So why is this height graphic so amazing? It very clearly shows us well-known tourist icons that help us visualise the actual height measurement of Uluru in the Northern Territory.

The ability to accurately measure height and length seems to be important to every culture on earth. You could fill a page with all the different words associated with length e.g. circumference, distance, kilometre, shorter than, furlong, as long as, narrow, centimetre.

The funny thing is, in length measurement, everything is relative. There is no higher than or not as high as, longer than or shorter than without a second length for comparison. A snake is longer than a crocodile only in some, not all circumstances. You are shorter than the height of most doors, but not all doors. You need at least two things to measure before you can make your judgment.

You can now easily estimate height using the icons on this graphic. The Eiffel Tower is almost as tall as Uluru so those of you who have visited Paris will have a pretty good sense of what that looks like. Similarly, if you have been to Egypt, the height of Uluru is about as high as two Pyramids of Cheops.

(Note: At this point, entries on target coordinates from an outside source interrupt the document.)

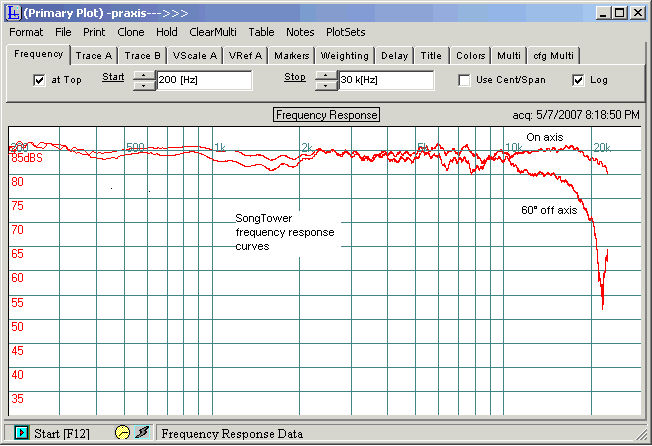652x446 pixels.
Task: Click the Start frequency input field
Action: point(204,80)
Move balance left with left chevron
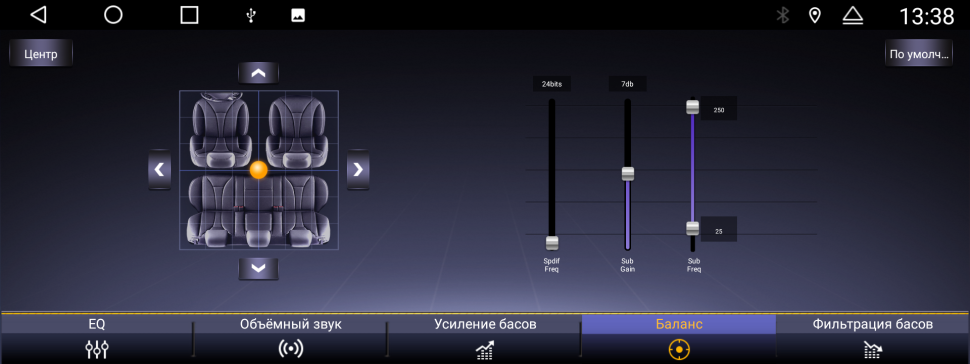The width and height of the screenshot is (970, 364). tap(159, 169)
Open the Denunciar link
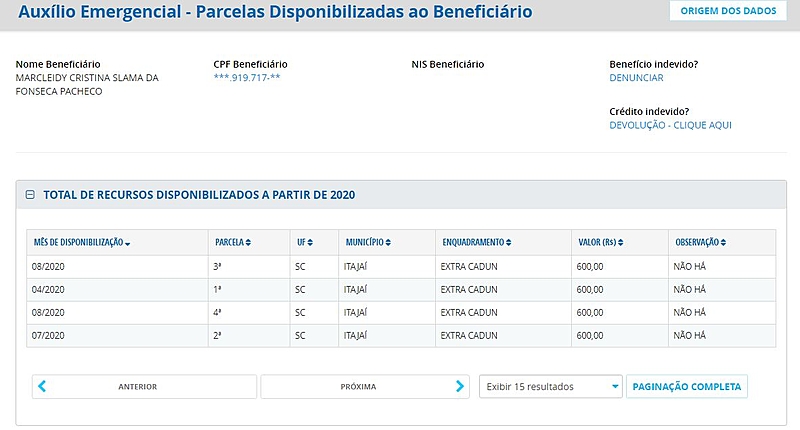Viewport: 800px width, 430px height. coord(636,78)
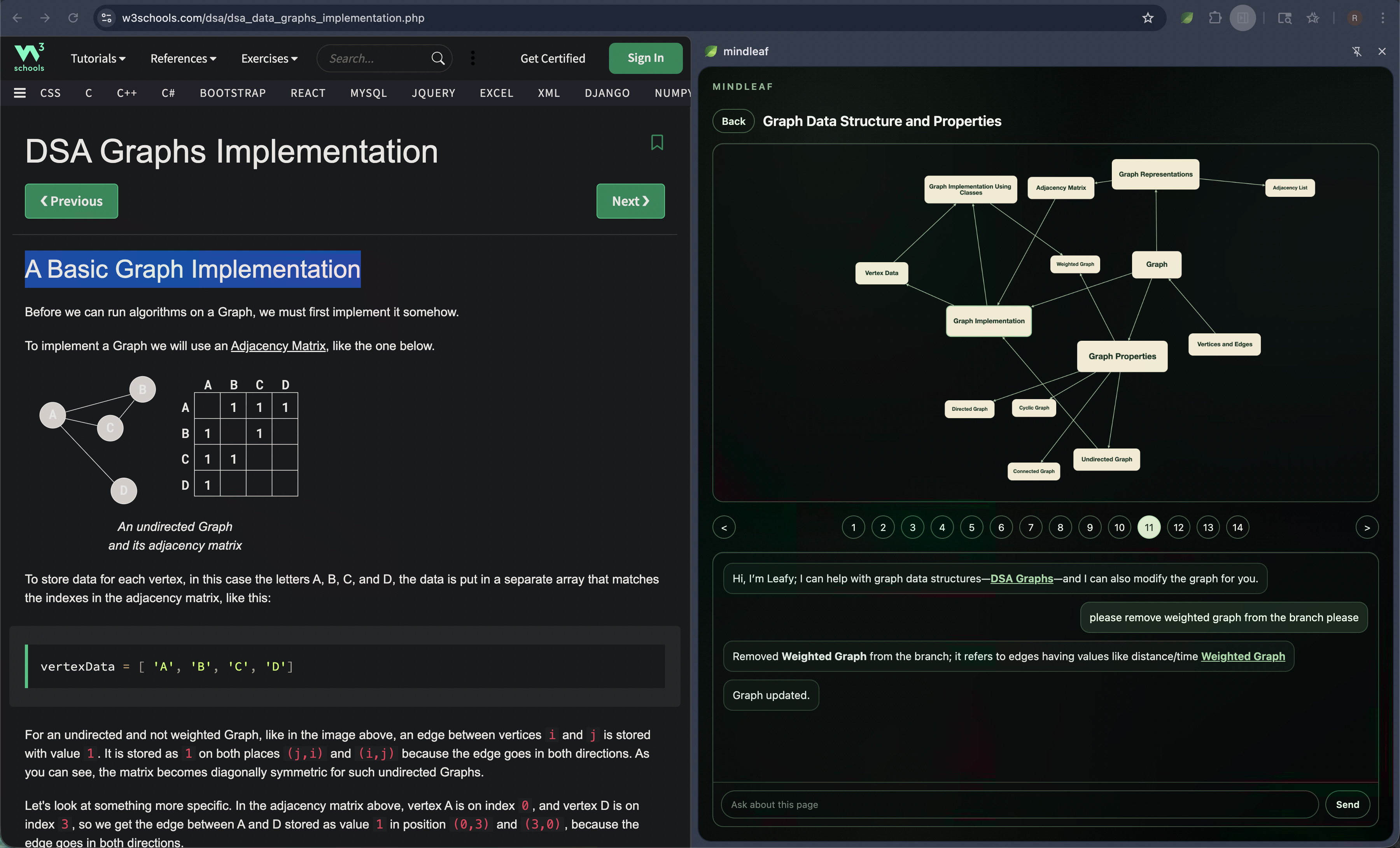The image size is (1400, 848).
Task: Expand the Tutorials dropdown
Action: tap(98, 58)
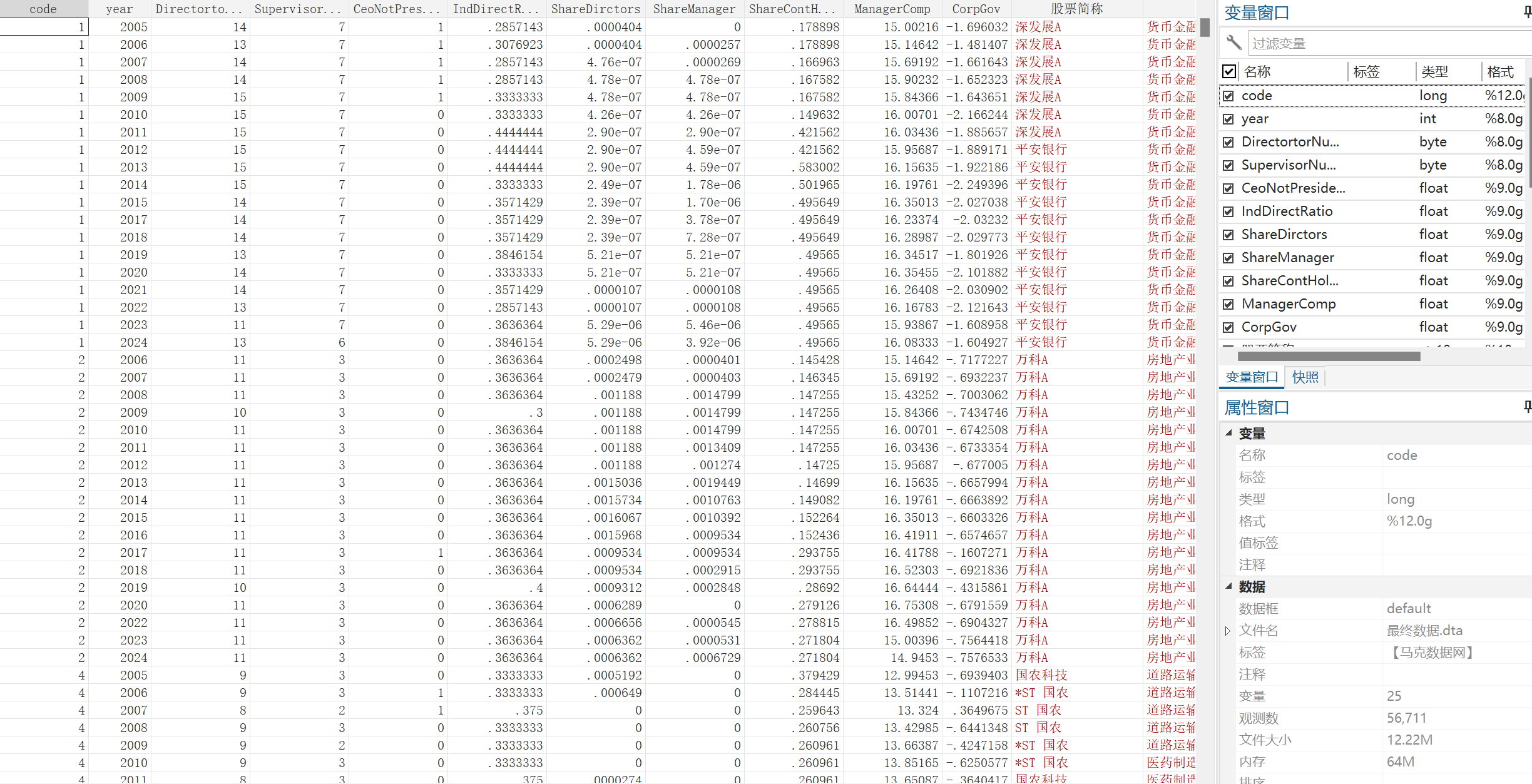Click the IndDirectRatio variable name
The height and width of the screenshot is (784, 1532).
pyautogui.click(x=1287, y=211)
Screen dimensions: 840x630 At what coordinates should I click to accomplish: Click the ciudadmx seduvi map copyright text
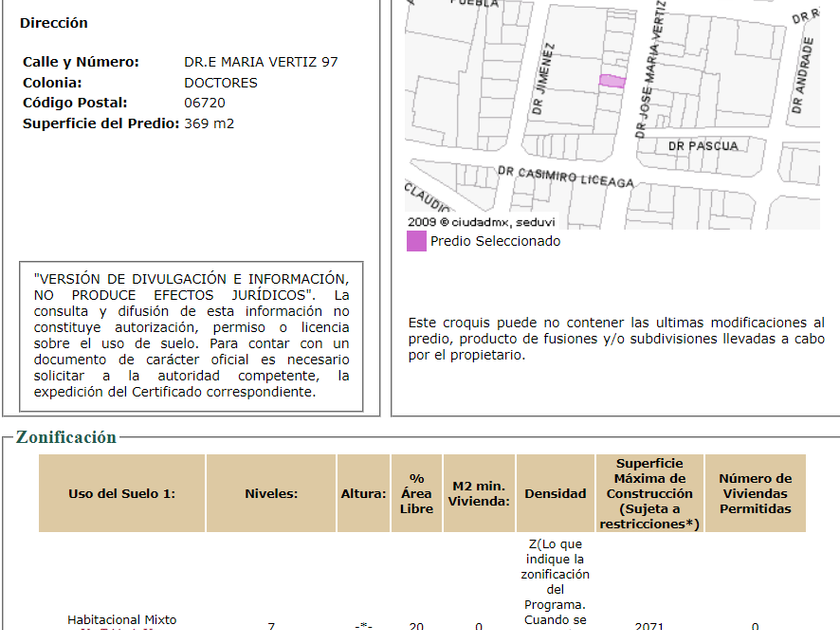coord(481,222)
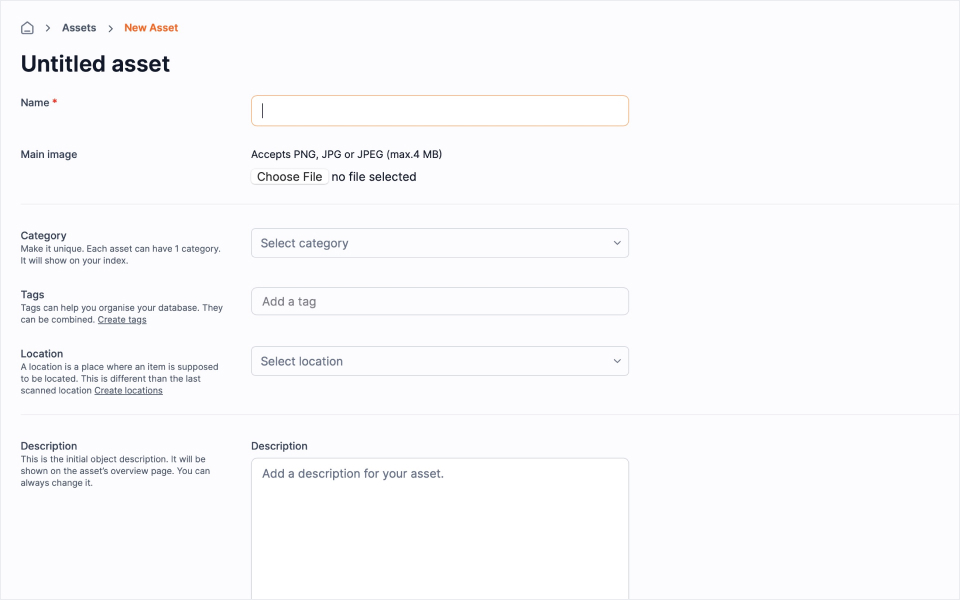Image resolution: width=960 pixels, height=600 pixels.
Task: Open the Create tags link
Action: (122, 320)
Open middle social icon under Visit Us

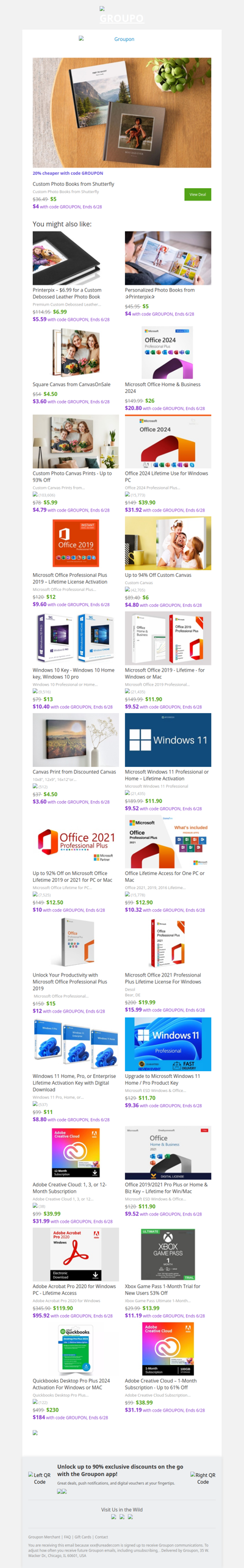click(122, 1517)
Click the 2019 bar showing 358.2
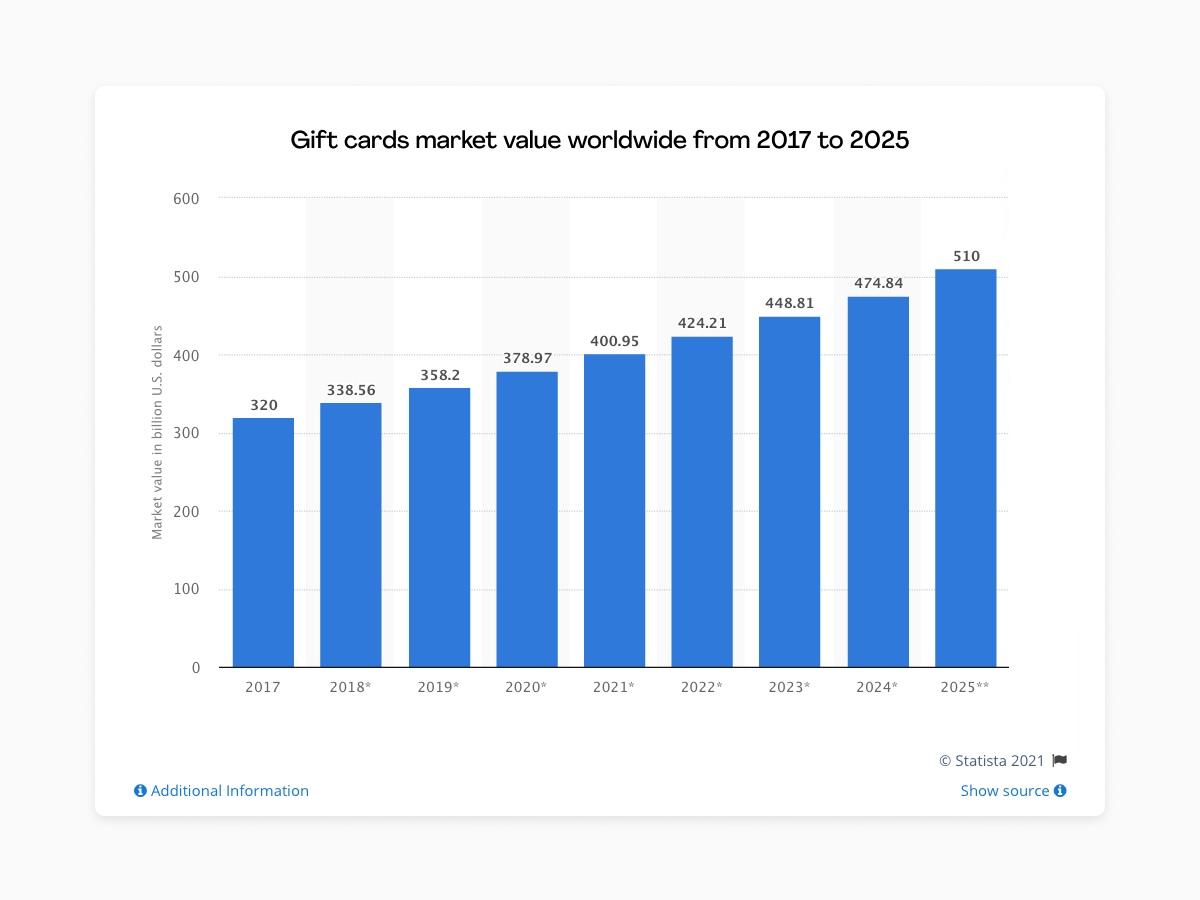Viewport: 1200px width, 900px height. pos(439,528)
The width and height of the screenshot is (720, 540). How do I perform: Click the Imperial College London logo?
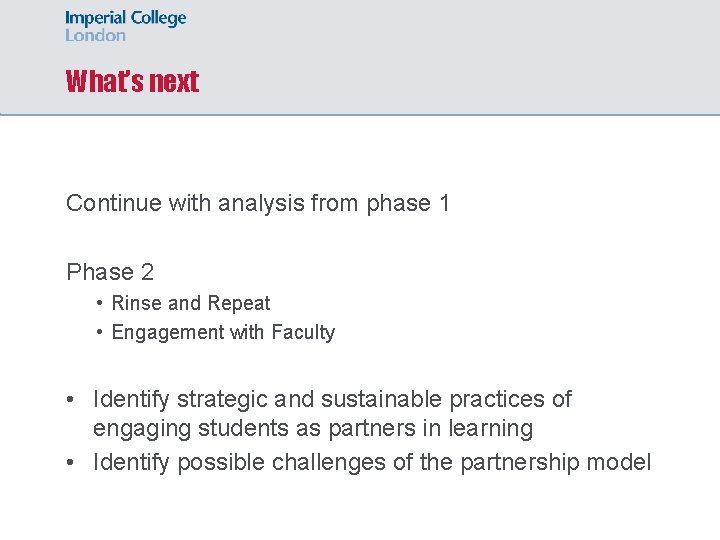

You can also think about length. Uluru appears to be a bit longer than 5 Sydney Harbour Bridges. If you are a Sydney-sider, that helps you imagine the actual Uluru rock far better than just saying it is 348 m high and 3.6 km long. The graphic doesn’t show the actual width measurement in metres of the bridge but you can imagine the image repeating more than 5 times to measure the same width as Uluru. The arch span is actually 504 m, plus the width of each pylon probably means the graphic image of Sydney Harbour Bridge represents a width of about 650 m.

The graphic also doesn’t mention that Uluru is about 1.9 km deep, has a circumference of 9.4 km and an area which covers about 7 square kilometres. Or that it takes about 3 hours to walk right around the circumference. Measurements galore.

The most important concept we can take from all this is that as humans we need help to visualise large measurements.

What are you doing to help your students do this? How high is your main school building for example? Perhaps you can find the tallest student in your class and make a paper strip to match this length. Everyone can estimate how many of these strips you would need to match the height of the building. You could then paste different colour copies of this length to make an even longer strip that has clearly marked sections. Is there somewhere you can go to drop this strip from a height to the ground? Using this measurement you can then estimate the height of your building e.g. 10 Jessicas. Check what you find against everyone’s estimates. Were they in the right ballpark? This paper strip can then be used to measure the width and circumference as well.